▶ [Exercise instructions]:
(A) In the article on redundancy consultation in insolvencies, rewrite everything from "INSOLVENCY trade body" down to "firm City Link.", putting "consultation paper" wherever "call for evidence" appears.
(B) Carry on the article on redundancy consultation in insolvencies from where it stops.

▶ [Source text]:
INSOLVENCY trade body R3 has criticised the government’s response to its own call for evidence on consulting on redundancies in insolvencies for failing to provide a ‘workable solution’.
The previous government launched a call for evidence in March on how to address the inherent conflicts that exist within employment legislation and insolvency law after two influential groups of MPs demanded a change to the law following the collapse of delivery firm City Link.
Current legislation on collective redundancies – where an employer proposes to make 20 or more employees redundant – is clear but often difficult, if not impossible, to implement in some insolvencies and has been criticised as “inflexible” by insolvency practitioners. Under the Trade Union and Labour Relations (Consolidation) Act 1992, consultation must start as soon as there is a ‘clear intention’ to make redundancies and begin at least 30 days before the first dismissal takes effect.
“The government’s position remains that there is no conflict between insolvency law and employment law,” the Insolvency Service said in response to its own 12-week call for evidence, but added that the 28 responses from insolvency practitioners, recognised professional bodies and trade unions highlighted the “strong perception” that tensions exist between the two.
Phillip Sykes, president of R3, said the government’s response “does not provide the workable solutions on this issue we were hoping to see at this point” though a way forward may be found by the promised discussions next year.
Sykes was also critical in the government’s glacial progress. “We need to start working on solutions now, not next year. This is an issue that is affecting business and job rescue today,” he said.
“We are not any further on than where we were when the call for evidence went out in March. The ‘emerging issues’ set out in the government’s summary are issues that the insolvency profession has tried to draw attention to for years.”
Almost all respondents believed meaningful redundancy consultation with a view to reaching an agreement, particularly on ways to avoid or reduce dismissals, could often not happen in an insolvency situation. They also believe that the tension between employment law and insolvency law inhibits consultation when a company is in formal insolvency.
Time, and funding constraints, were most frequently cited as the biggest inhibitors to conducting a ‘meaningful’ consultation.
In its response to the call for evidence, top ten firm Baker Tilly said the vast majority of insolvency practitioners don’t seek to avoid complying with legal requirements to consult on employees, but are “prohibited from doing so” due to time constraints and the need to preserve the value of the business. It added that it is often “difficult for meaningful consultation to be undertaken” because it makes it harder to retain the value of the business, continue to trade and retain key employees.

▶ [Recorded data]:
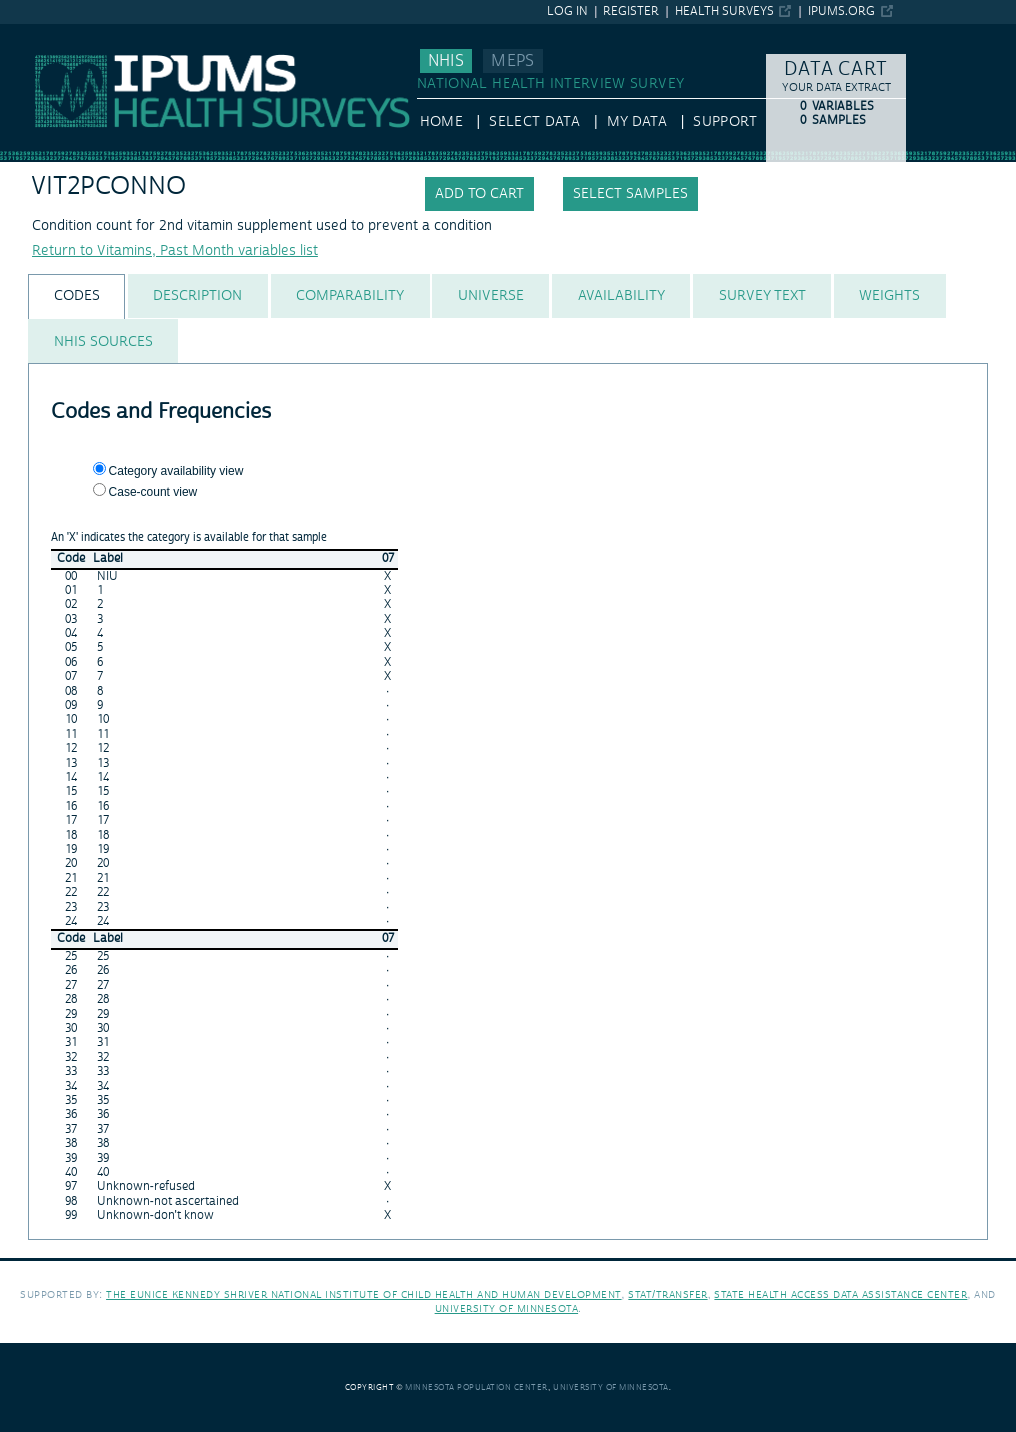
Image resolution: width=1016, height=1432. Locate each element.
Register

▶ [Set of answers]:
(A)
INSOLVENCY trade body R3 has criticised the government’s response to its own consultation paper on consulting on redundancies in insolvencies for failing to provide a ‘workable solution’.
The previous government launched a consultation paper in March on how to address the inherent conflicts that exist within employment legislation and insolvency law after two influential groups of MPs demanded a change to the law following the collapse of delivery firm City Link.

(B)
This view was echoed by insolvency specialist Begbies Traynor. “Meaningful consultation with a view to reaching agreement does not work in practice in an insolvency situation,” the firm said.
“In the majority of cases that our practitioners deal with, the business needs to close immediately or in the very short term and there simply is not enough time in which to consult with the employees,” it added. “Where consultation could materially affect a sale of the business the directors and/or IP are unlikely to want to begin the process because this could have a detrimental impact on the value of the business and therefore the return to creditors.”
Payouts related to botched employee consultations can prove costly. The government paid out £18.2m protective awards in relation to Deloitte’s administration of Woolworths. Indeed, such awards are common and widespread because of the dichotomy that exists between collective redundancies and fast-paced insolvencies.
While there is some legislative wriggle room in that “special circumstances” that “render it not reasonably practicable for the employer to comply with” the required scope or length of the consultation, this does not apply in the case of insolvencies. In the case of Woolworths, a tribunal found that the mere fact of insolvency was not a special circumstance.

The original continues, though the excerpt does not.